• _What you have to do_: Return each line of the listing that contains the string "with".

——————

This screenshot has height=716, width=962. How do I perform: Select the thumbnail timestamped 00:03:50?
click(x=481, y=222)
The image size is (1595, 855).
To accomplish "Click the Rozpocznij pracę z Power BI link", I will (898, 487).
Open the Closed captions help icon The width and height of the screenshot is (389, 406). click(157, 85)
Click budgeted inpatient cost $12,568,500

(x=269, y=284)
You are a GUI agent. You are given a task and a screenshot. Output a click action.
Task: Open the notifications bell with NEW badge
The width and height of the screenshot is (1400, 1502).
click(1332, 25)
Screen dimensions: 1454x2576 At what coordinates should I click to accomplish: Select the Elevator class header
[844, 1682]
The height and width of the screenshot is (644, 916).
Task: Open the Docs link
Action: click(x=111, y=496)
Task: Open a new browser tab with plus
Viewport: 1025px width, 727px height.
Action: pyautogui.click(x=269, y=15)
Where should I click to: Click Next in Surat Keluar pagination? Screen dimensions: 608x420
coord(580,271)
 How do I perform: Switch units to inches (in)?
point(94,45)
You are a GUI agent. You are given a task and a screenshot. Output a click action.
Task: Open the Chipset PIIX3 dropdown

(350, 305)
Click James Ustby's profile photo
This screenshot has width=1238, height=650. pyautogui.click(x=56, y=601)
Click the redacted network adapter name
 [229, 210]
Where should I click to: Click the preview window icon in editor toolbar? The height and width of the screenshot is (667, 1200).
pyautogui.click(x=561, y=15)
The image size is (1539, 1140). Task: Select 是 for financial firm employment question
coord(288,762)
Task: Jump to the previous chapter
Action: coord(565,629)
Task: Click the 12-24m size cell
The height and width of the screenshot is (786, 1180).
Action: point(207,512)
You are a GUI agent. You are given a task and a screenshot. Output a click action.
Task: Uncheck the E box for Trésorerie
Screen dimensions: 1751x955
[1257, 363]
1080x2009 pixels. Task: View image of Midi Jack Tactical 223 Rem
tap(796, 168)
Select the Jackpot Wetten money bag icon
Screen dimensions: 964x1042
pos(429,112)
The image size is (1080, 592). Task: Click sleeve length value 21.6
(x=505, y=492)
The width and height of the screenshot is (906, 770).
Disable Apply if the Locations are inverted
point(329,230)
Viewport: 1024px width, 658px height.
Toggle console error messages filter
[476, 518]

——————

• _Solution to this task_:
Task: Open the notifications bell with NEW badge
Task: Open a new browser tab with plus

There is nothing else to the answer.